ルールの統一や普及活動を行い大会開催にむけて準備をしていくなか、大きな問題はカロム盤だった。大会公式盤をどうするか………。
大正時代から彦根で唯一カロムの製造販売を続けていた㈲中野木工所のアドバイスを受けながら、新たなカロム盤を彦根JCメンバーで製造することになった。
当時、メンバーだった雅彦さんは、「巧房 OLD&NEW」(現 OLD and NEW)を設立し、カロム盤の安定した供給を実現した。

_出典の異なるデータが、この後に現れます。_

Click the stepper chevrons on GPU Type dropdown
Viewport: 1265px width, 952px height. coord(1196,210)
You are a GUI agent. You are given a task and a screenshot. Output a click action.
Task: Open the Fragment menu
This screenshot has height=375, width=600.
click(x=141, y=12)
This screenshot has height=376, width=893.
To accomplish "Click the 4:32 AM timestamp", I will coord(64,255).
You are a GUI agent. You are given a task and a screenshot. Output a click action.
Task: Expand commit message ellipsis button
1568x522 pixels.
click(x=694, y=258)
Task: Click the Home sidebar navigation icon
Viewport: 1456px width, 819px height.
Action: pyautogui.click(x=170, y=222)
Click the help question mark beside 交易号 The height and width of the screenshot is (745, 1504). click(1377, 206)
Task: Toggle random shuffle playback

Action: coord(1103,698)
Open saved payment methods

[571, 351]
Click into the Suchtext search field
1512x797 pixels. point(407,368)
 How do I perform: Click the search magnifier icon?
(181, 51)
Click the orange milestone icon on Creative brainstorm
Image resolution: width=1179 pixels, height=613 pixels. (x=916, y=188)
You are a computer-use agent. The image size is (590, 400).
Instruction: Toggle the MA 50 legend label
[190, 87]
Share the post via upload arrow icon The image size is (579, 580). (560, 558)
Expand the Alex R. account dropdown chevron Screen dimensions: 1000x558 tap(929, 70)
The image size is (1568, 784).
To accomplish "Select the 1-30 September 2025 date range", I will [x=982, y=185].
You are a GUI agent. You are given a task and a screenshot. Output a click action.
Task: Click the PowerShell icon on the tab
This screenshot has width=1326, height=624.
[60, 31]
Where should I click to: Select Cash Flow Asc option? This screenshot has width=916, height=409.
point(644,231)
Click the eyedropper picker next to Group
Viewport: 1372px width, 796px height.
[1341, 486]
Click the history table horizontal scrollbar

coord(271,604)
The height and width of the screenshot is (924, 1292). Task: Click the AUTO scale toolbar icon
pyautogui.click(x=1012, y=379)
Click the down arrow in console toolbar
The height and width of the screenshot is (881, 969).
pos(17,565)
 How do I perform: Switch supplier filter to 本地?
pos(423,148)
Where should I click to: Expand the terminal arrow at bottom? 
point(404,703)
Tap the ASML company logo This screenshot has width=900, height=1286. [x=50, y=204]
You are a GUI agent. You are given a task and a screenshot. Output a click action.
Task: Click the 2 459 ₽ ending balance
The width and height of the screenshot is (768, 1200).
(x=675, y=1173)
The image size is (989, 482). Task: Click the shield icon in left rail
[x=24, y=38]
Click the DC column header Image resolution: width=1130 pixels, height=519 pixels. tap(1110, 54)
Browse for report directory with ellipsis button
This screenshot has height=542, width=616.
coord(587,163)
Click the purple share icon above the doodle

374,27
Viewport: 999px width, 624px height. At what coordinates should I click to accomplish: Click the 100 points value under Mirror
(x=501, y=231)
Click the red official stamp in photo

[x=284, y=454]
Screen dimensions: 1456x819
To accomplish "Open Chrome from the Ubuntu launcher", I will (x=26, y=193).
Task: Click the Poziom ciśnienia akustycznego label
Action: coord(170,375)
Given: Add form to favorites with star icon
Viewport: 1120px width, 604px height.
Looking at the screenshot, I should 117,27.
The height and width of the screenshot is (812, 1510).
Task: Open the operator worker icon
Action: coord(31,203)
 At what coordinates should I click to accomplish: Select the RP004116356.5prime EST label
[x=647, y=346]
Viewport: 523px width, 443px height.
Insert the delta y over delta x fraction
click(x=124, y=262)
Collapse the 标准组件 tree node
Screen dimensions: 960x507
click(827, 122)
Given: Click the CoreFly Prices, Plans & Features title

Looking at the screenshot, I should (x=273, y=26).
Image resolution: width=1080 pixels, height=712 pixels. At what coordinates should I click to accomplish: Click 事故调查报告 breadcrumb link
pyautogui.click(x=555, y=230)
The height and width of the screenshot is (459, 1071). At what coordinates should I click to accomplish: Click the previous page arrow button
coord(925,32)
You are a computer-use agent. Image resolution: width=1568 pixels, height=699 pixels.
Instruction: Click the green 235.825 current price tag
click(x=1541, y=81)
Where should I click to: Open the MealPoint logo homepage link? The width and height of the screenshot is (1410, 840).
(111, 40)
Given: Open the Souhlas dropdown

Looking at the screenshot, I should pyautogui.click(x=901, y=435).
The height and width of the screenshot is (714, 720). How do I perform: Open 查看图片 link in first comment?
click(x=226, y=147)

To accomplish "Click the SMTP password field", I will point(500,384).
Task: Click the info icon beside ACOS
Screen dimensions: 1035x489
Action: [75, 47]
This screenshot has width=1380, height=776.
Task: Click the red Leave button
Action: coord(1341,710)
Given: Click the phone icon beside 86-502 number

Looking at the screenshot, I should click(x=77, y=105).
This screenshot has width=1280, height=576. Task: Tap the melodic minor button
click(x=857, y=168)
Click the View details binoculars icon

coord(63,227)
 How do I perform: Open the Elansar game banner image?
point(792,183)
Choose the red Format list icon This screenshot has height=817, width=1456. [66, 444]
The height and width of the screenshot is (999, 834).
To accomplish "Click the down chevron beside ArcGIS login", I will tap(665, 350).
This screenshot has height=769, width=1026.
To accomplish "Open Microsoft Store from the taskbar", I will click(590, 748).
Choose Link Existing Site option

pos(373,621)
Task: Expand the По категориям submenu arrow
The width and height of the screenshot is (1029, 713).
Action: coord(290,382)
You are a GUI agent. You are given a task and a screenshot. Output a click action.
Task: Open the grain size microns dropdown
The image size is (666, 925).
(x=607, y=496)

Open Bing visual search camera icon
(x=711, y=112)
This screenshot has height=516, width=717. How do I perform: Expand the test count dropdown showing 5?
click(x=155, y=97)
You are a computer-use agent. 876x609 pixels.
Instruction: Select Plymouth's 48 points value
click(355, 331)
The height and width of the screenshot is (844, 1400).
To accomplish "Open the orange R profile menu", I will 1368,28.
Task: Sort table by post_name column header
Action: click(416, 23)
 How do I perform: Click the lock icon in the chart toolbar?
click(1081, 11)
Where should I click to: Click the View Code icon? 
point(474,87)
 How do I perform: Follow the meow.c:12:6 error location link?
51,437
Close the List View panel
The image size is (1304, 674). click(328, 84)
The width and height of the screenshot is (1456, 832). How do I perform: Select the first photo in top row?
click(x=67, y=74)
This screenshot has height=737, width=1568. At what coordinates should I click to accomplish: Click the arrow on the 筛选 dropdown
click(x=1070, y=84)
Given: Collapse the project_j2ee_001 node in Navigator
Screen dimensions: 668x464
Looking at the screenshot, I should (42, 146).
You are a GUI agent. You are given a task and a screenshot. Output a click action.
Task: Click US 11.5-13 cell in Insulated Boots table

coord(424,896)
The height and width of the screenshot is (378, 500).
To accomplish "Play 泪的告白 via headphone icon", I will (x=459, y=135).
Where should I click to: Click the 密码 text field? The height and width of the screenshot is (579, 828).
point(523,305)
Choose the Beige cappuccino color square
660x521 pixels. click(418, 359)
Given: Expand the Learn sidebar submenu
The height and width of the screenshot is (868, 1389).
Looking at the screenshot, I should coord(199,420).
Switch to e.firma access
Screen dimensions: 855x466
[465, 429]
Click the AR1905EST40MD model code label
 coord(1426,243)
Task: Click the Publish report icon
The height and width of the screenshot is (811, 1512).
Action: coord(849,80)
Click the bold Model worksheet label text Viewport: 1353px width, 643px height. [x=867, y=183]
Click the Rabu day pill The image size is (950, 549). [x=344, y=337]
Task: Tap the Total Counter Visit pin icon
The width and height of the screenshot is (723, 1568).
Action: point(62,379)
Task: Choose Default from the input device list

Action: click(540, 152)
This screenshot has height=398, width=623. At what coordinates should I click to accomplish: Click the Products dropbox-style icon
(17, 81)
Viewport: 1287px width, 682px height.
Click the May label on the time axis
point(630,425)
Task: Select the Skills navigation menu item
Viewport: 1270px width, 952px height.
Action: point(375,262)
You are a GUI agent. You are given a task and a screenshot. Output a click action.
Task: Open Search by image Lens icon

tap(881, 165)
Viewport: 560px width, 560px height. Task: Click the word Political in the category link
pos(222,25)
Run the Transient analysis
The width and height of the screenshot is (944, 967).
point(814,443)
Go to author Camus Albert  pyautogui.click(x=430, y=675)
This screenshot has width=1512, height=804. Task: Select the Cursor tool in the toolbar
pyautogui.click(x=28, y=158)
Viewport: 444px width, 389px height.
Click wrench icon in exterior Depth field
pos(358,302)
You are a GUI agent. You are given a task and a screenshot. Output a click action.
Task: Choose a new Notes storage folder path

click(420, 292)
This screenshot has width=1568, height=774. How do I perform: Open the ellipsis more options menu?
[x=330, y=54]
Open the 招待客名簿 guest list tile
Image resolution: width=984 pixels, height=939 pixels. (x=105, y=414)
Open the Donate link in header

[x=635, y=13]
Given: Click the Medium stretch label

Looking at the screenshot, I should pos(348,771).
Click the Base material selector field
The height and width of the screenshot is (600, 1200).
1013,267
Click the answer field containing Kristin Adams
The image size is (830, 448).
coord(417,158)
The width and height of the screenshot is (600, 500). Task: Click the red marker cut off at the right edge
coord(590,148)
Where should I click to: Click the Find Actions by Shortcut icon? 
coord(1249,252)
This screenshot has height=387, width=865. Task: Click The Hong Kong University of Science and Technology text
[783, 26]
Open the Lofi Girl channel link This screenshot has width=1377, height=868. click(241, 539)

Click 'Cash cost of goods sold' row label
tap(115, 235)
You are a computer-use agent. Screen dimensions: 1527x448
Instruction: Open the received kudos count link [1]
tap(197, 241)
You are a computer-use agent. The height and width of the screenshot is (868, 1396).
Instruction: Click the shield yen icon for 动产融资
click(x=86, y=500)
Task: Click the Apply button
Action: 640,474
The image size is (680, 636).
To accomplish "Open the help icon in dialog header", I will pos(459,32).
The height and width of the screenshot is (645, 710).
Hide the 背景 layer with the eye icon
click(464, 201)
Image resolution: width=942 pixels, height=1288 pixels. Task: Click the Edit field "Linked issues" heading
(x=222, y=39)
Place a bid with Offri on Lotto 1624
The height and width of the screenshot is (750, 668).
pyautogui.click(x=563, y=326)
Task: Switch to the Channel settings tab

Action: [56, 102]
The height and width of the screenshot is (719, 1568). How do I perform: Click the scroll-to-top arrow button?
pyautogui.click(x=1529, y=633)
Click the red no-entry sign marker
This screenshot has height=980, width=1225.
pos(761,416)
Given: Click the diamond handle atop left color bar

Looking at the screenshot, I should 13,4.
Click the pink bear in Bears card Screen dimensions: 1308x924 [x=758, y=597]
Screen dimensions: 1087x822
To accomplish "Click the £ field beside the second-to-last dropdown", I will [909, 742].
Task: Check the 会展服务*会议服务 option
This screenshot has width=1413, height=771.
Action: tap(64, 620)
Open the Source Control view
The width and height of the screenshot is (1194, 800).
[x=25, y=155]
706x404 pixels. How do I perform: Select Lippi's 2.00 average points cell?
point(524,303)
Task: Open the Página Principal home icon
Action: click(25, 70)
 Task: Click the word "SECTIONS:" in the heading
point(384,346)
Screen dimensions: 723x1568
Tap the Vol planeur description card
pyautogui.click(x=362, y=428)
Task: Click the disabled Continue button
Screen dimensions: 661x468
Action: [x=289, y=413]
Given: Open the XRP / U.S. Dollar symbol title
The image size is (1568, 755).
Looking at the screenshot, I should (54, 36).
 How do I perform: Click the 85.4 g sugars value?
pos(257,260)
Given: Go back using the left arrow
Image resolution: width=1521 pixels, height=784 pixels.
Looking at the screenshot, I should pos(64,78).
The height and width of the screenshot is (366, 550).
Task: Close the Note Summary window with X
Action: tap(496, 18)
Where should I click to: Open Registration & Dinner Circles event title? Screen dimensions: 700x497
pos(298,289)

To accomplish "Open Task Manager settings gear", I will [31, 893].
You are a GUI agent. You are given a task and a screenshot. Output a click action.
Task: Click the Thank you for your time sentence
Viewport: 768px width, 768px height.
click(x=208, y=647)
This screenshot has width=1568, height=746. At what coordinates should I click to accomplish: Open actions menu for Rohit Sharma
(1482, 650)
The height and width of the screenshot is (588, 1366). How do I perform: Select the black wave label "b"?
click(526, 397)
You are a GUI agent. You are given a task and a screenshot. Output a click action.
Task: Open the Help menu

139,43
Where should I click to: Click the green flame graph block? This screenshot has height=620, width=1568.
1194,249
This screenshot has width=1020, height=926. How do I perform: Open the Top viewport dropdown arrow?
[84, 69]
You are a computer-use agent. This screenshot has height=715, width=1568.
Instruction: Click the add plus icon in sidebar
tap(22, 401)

以降、カロムの売り上げの2割程を普及活動費にあて、現在も日本カロム協会に還元し、支え続けている。

ルワンダに届いた「彦根カロム」

彦根カロムがつなぐ輪をこれからも大切に

近年、再びアナログゲームが注目されている。謙太さんは仲間と共に、展示会やイベントに参加するようになった。今年3月には、インテックス大阪で開催された、西日本最大級のボードゲームイベント「BGBE Japan」に出展した。また、これまでに被災地の復興支援や、発展途上国へ彦根カロムを無償で提供するなど、国境や言語、年齢の垣根を越えて色々な人々を笑顔にしている。
カロム盤の製造は薄利で商売につながるものではない。「父は〝いつまでこれせなあかんのか……〟と言いますが、これからも製造販売は続けていきます。もちろん、優先順位は考えてます」と謙太さん。
愛される彦根カロムを守り、共に活躍する同社を地域で応援していきたい。